> **What the task asks**
Copy the lines running from the one that contains "Where should I" to the end of the entries below, exactly and with no pictures.

> **Extracted material**
※ ※ ※
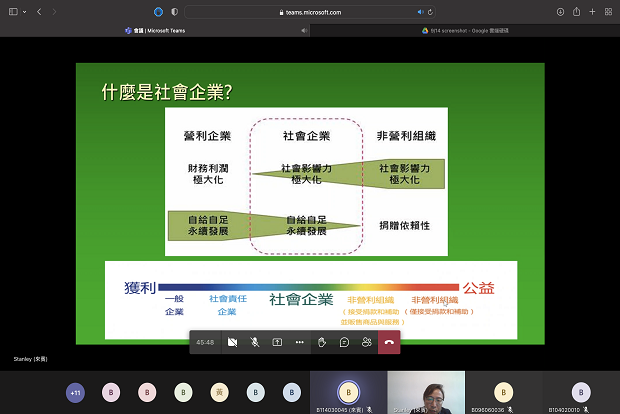Screen dimensions: 620x414
Task: Open the Safari sidebar panel
Action: click(11, 12)
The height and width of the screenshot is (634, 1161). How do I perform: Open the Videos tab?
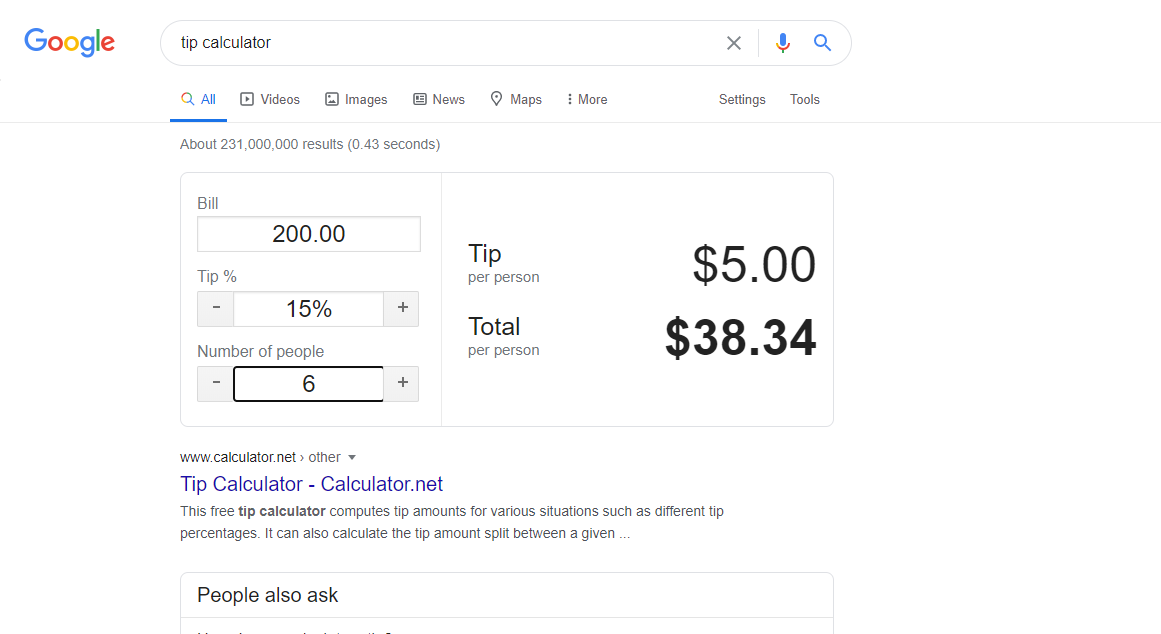pyautogui.click(x=270, y=100)
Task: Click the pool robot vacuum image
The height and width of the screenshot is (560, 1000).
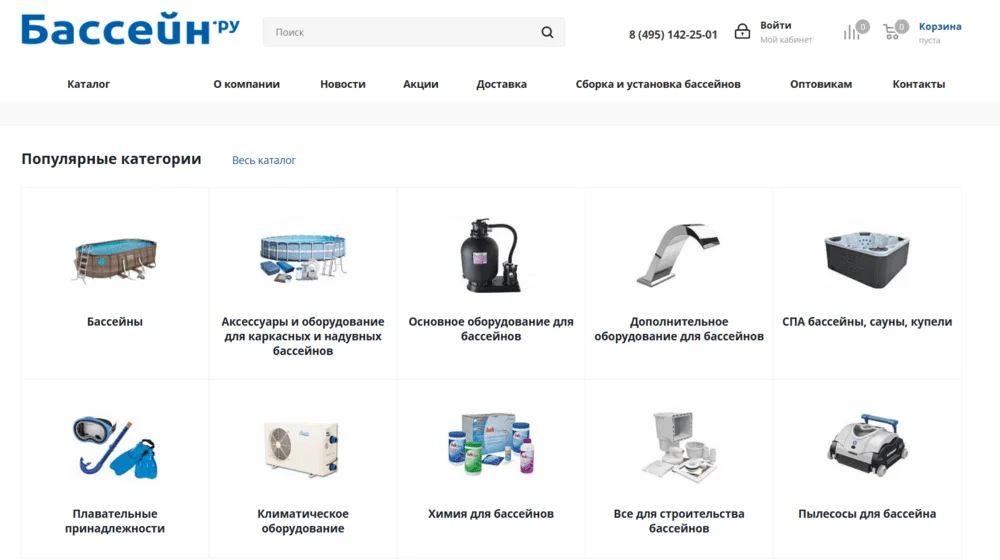Action: pos(867,445)
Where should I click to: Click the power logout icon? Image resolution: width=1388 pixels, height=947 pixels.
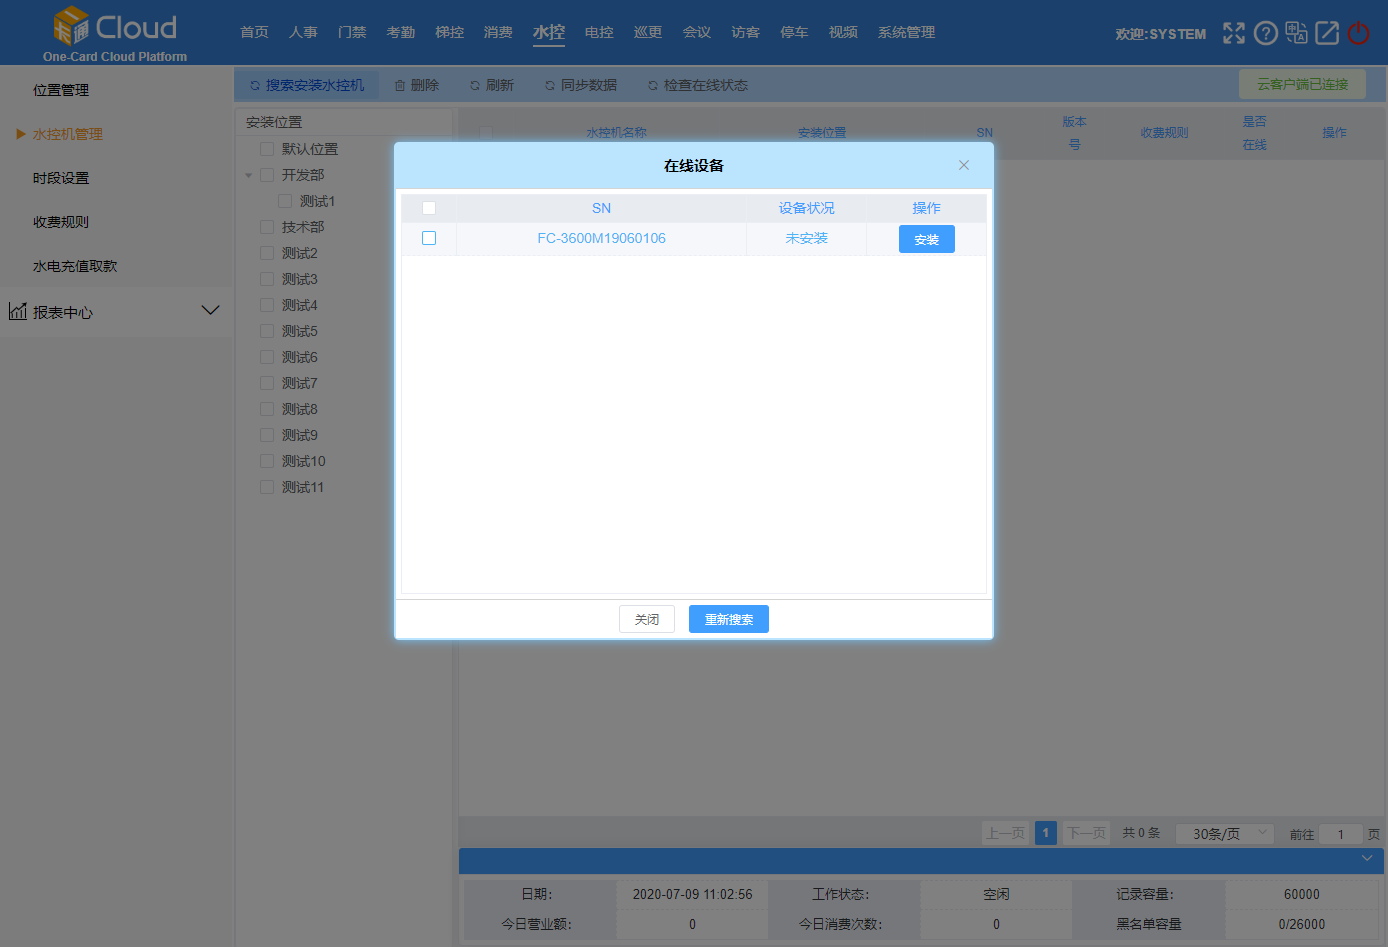click(1358, 33)
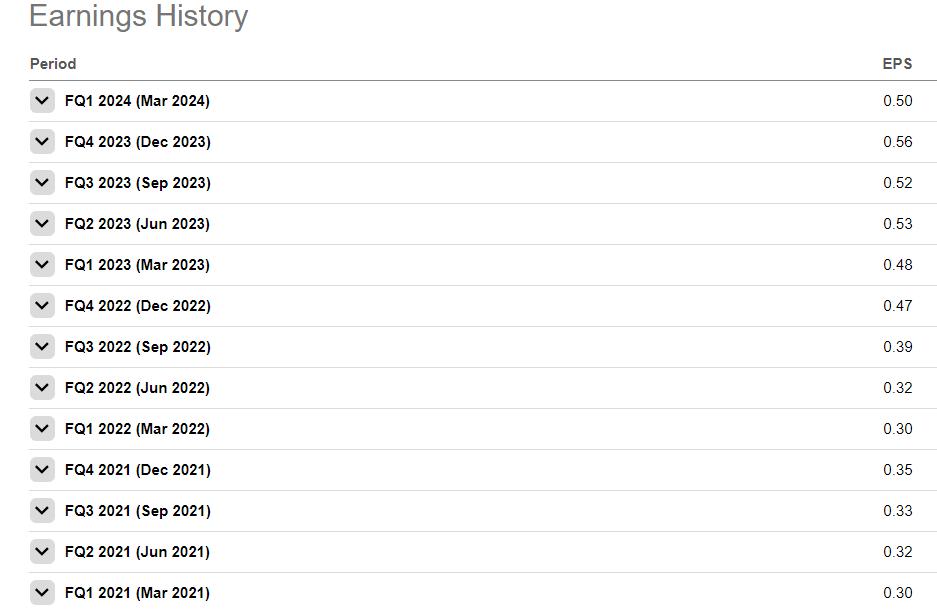Expand the FQ1 2021 (Mar 2021) row

[x=42, y=593]
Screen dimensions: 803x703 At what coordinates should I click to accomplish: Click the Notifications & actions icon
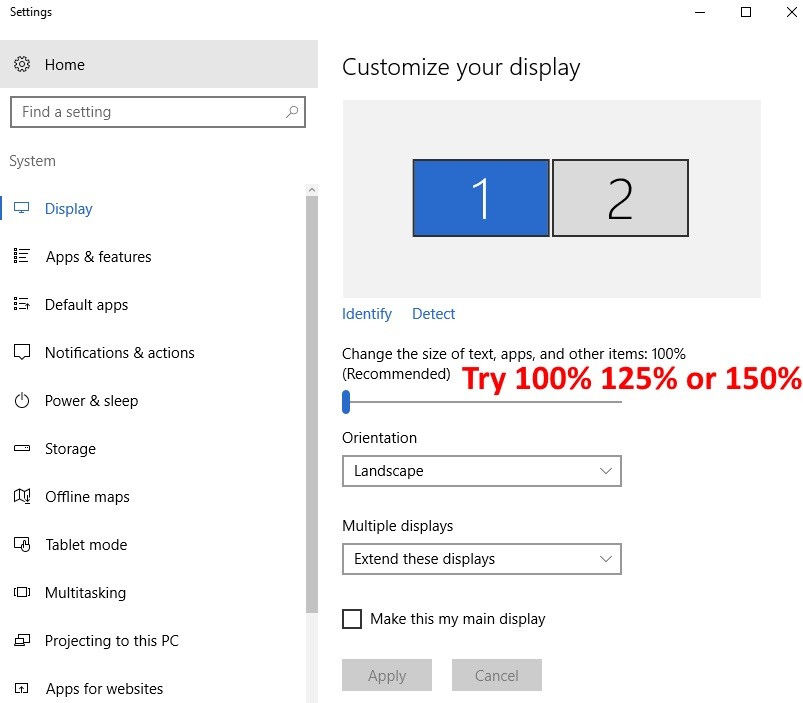pos(22,353)
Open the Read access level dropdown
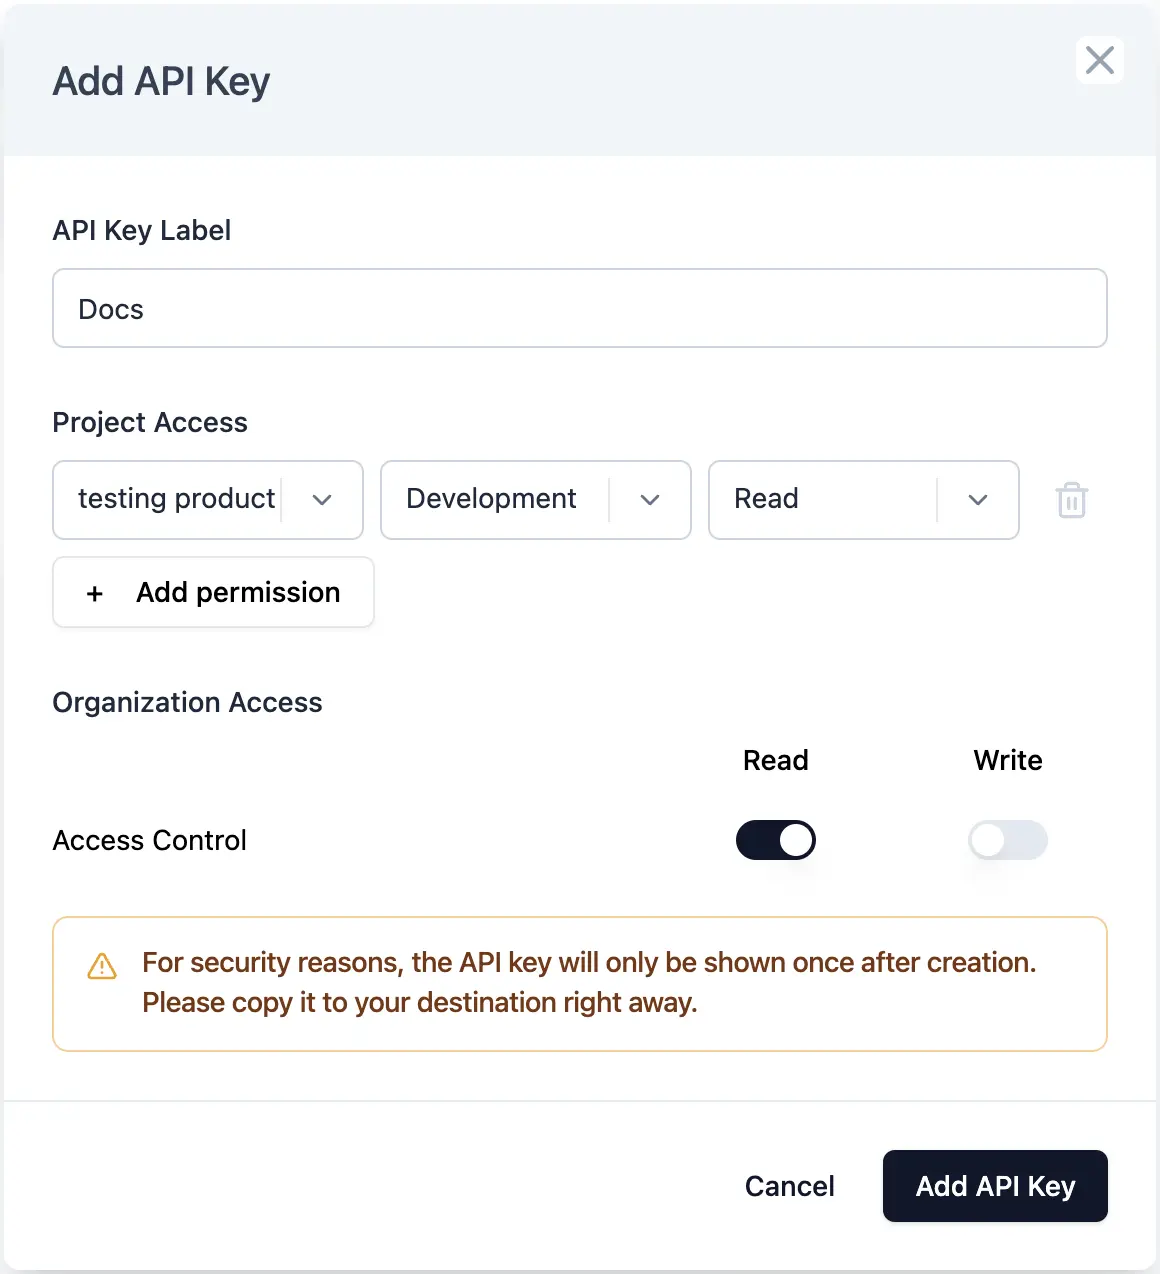The height and width of the screenshot is (1274, 1160). (820, 499)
※ ※ ※
> **Result of this task**
Where should I click to: Click the power logout icon? Image resolution: width=1388 pixels, height=947 pixels.
click(1358, 33)
Expand the FQ1 2021 (Mar 2021) row

[x=42, y=593]
Screen dimensions: 803x703 At what coordinates should I click to accomplish: Click the Notifications & actions icon
pos(22,353)
Open the Read access level dropdown
The height and width of the screenshot is (1274, 1160). (820, 499)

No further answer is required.